Based on the assumptions stated in the Registration Statement and the
Prospectus, the Company will have on the Closing Date the adjusted stock
capitalization set forth therein. Except as set forth in, or contemplated by,
the Registration Statement and the Prospectus, on the Effective Date and on the
Closing Date, there will be no options, warrants, or other rights to purchase or
otherwise acquire any authorized but unissued shares of Common Stock of the
Company or any security convertible into shares of Common Stock of the Company,
or any contracts or commitments to issue or sell shares of Common Stock or any
such options, warrants, rights or convertible securities.

         2.8. Valid Issuance of Securities; Etc.
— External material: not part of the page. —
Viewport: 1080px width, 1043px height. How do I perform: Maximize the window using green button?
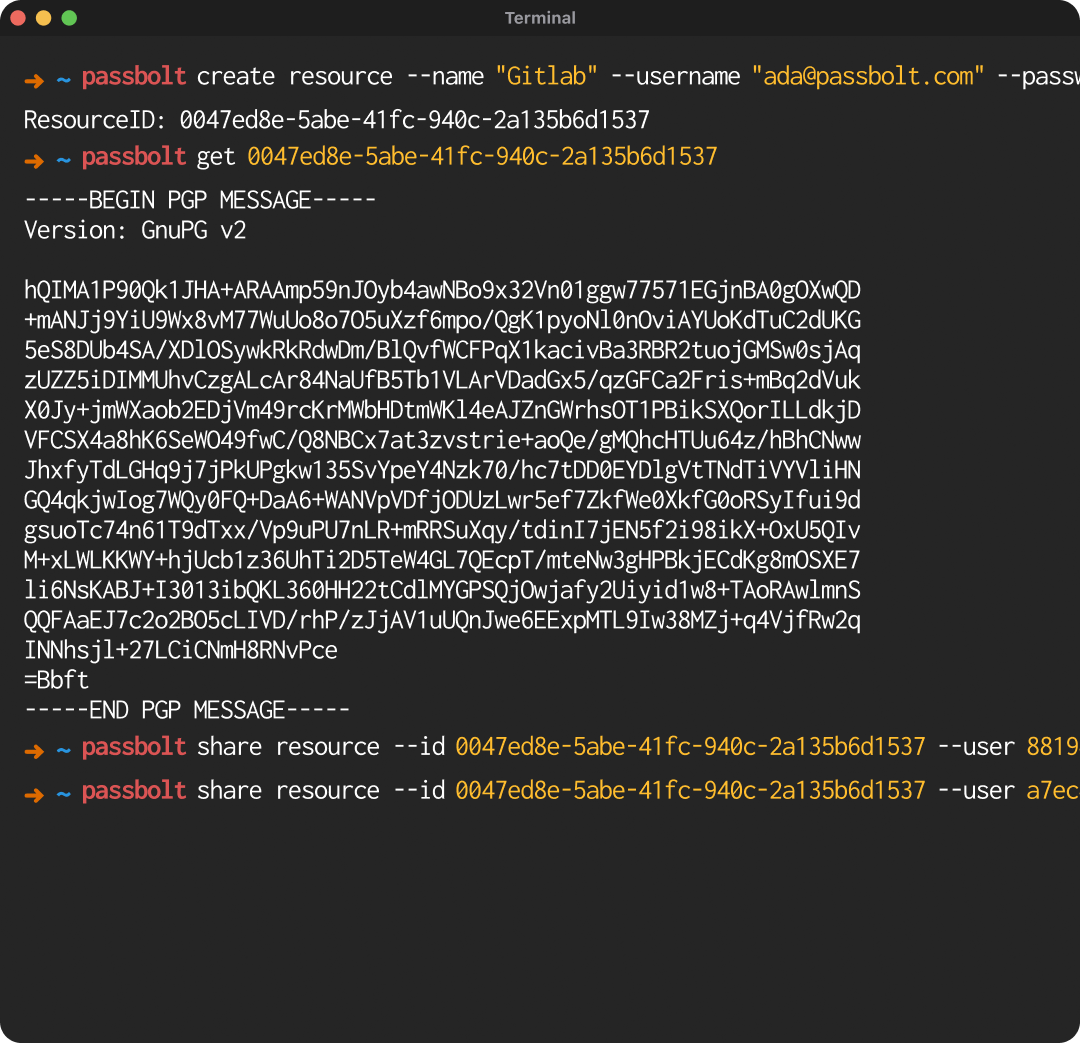69,18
                   2.8.1. Outstanding Securities. All issued and outstanding
     securities of the Company have been duly authorized and validly issued and
     are fully paid and non-assessable; the holders thereof have no rights of
     rescission with respect thereto, and are not subject to personal liability
     by reason of being such holders; and none of such securities were issued in
     violation of the preemptive rights of any holders of any security of the
     Company or similar contractual rights granted by the Company. The
     authorized Common Stock conforms in all material respects to all statements
     relating thereto contained in the Registration Statement and the
     Prospectus. The offers and sales of the outstanding Common Stock were at
     all relevant times either registered under the Act and the applicable state
     securities or Blue Sky laws or, based in part on the representations and
     warranties of the purchasers of such shares of Common Stock, exempt from
     such registration requirements.


                  2.8.2. Securities Sold Pursuant to this Agreement. The
     Securities have been duly authorized and, when issued and paid for, will be
     validly issued, fully paid and non-assessable; the holders thereof are not
     and will not be subject to personal liability by reason of being such
     holders; the Securities are not and will not be subject to the preemptive
     rights of any holders of any security of the Company or similar contractual
     rights granted by the Company; and all corporate action required to be
     taken for the authorization, issuance and sale of the Securities has been
     duly and validly taken. The Securities conform in all material respects to
     all statements with respect thereto contained in the Registration
     Statement. When issued, the Representative's Purchase Option, the
     Representative's Warrant, and the Warrants will constitute valid and
     binding obligations of the Company to issue and sell, upon exercise thereof
     and payment of the respective exercise prices therefor, the number and type
     of securities of the Company called for thereby in accordance with the
     terms thereof and such Representative's Purchase Option, the
     Representative's Warrants, and Warrants are enforceable against the Company
     in accordance with their respective terms, except (i) as such
     enforceability may be limited by bankruptcy, insolvency, reorganization or
     similar laws affecting creditors' rights generally; (ii) as enforceability
     of any indemnification or contribution provision may be limited under the
     federal and state securities laws; and (iii) that the remedy of specific
     performance and injunctive and other forms of equitable relief may be
     subject to the equitable defenses and to the discretion of the court before
     which any proceeding therefor may be brought.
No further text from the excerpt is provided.